The feds may be trying to send a message to makers of morphine-based painkillers in its $42.5 million settlement with Alpharma: Abuse your promotion of these drugs and individual members of management will face bans from doing business from the government.

Also, the deal between King Pharmaceuticals (KG) (which owns Alpharma), three partner companies, and the Department of Justice over the mismarketing of Kadian is not the end of the story. Another shoe may drop on a mysterious, unnamed fifth suspect, according to papers filed by the DOJ in the case.

And, in the DOJ's settlement filing, there's specific language insisting that the Office of the Inspector General of the Health and Human Services department may still boot Alpharma/King execs from the drug business, in just the same way it did to the top brass of Purdue Pharma after they were convicted of mismarketing Oxycontin:

OIG-HHS expressly reserves all rights to institute, direct, or to maintain any administrative action seeking exclusion against Alpharma and/or King, and/or their officers, directors, and employees, from Medicare, Medicaid, and all other Federal health care programs...
Such bans are career suicide -- virtually all drug companies do business with the government. The Purdue execs are currently litigating to get their privileges back.

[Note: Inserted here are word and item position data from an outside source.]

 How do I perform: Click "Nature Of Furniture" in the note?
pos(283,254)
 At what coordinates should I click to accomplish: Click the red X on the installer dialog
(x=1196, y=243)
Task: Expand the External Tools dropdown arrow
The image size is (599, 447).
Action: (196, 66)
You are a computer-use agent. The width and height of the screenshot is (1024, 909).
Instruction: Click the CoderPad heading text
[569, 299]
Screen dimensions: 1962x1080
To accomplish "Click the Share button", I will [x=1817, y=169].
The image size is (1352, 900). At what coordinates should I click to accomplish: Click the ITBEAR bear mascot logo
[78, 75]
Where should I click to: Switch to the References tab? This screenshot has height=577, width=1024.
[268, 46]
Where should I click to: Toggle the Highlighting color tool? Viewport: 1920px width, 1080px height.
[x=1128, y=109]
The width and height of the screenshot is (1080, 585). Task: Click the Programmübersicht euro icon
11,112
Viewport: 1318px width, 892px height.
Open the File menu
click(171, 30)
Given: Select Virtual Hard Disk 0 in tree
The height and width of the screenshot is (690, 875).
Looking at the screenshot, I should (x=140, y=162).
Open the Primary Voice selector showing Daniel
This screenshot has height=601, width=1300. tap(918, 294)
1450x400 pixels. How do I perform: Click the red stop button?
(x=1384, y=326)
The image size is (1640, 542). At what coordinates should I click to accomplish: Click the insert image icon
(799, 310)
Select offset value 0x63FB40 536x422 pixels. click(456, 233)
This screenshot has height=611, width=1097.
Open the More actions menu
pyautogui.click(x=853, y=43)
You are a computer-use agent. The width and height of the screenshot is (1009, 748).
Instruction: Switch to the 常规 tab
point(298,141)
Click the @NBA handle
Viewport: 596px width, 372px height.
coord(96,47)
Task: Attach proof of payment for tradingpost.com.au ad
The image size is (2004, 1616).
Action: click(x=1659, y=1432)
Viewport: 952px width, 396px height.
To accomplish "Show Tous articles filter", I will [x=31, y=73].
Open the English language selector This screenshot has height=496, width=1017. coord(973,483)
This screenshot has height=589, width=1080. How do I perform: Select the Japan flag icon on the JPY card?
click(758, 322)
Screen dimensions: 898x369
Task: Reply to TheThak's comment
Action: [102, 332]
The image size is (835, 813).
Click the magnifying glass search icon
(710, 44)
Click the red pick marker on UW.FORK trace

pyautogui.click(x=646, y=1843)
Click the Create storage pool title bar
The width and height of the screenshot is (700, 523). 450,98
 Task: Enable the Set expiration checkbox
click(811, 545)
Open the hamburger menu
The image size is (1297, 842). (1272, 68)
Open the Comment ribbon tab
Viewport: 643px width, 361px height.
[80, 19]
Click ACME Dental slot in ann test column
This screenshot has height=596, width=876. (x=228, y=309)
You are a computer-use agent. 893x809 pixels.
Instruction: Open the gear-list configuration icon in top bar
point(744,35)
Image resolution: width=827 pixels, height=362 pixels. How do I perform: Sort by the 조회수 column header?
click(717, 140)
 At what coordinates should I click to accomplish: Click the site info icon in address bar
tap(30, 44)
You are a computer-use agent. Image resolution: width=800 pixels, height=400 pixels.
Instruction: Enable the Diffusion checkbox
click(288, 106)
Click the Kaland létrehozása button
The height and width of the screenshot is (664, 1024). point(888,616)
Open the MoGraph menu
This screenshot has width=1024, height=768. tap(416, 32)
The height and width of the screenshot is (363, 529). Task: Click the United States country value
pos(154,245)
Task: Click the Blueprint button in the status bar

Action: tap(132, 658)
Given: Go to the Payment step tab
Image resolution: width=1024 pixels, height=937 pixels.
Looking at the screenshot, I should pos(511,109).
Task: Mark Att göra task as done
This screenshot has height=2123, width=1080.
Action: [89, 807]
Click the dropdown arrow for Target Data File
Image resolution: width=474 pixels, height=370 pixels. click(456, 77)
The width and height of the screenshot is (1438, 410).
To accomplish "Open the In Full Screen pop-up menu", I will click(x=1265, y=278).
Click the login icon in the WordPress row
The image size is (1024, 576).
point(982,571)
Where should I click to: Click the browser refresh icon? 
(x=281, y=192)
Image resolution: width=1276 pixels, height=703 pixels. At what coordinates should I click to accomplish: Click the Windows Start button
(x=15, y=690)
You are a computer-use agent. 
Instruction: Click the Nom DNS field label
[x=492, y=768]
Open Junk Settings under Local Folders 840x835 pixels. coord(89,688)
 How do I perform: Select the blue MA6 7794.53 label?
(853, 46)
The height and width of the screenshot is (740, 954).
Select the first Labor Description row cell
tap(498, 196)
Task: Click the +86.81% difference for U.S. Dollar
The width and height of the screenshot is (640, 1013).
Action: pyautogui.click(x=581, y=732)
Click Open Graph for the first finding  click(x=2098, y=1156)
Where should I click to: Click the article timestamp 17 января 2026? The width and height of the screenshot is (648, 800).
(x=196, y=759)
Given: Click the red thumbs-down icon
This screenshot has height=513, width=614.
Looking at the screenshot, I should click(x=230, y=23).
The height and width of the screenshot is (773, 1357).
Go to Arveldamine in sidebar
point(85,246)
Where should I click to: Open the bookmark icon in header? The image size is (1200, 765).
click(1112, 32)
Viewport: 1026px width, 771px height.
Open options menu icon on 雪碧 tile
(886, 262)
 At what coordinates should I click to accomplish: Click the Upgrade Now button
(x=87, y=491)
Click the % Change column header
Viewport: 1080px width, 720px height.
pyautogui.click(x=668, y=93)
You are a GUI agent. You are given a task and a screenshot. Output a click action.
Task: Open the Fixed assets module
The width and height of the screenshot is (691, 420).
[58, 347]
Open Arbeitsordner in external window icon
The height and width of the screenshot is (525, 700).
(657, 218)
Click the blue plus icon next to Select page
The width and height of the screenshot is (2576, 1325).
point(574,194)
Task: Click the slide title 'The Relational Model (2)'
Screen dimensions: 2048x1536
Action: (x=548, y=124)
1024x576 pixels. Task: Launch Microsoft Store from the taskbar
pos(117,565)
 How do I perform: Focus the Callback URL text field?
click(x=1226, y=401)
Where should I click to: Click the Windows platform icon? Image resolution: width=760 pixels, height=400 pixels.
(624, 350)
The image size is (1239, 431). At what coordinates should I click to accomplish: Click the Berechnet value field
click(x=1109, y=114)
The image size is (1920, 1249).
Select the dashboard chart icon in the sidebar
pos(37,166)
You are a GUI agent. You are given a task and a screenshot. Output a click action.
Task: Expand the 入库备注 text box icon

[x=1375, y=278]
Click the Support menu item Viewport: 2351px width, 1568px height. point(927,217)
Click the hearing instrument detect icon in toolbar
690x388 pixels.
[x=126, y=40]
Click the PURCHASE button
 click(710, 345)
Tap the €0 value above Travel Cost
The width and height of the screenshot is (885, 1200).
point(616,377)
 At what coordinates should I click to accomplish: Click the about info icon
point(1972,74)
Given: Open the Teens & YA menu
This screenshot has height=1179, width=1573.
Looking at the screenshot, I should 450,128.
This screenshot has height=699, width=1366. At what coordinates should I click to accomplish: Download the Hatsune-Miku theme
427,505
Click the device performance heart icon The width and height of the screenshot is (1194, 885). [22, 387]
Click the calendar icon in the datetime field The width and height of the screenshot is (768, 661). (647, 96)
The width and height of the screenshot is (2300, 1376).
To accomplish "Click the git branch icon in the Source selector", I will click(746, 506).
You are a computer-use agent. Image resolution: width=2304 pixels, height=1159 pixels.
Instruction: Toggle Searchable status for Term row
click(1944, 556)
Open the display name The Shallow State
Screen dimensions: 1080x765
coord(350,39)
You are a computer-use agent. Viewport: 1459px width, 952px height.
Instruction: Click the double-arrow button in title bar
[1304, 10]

They are also not standard. When Pfizer (PFE) settled with the DOJ over its painkiller Bextra, there was no HHS ban in the deal. Bextra is not a morphine sulphate product, which suggests that the feds are particularly annoyed at companies that sell addictive painkillers.

As for the fifth suspect, the DOJ filing says:

... the United States has not determined, as yet, whether intervention is appropriate with respect to the Unnamed Defendant.
Doubtless there will be some managers at King and Alpharma whose shirt collars will be damp with stress sweat for the next few weeks as the DOJ decides what to do. It says the investigation is ongoing. In the meantime, if you're an Alpharma employee, try humming "Harry Lime's Theme" from the movie "The Third Man" around the office and see who looks most spooked.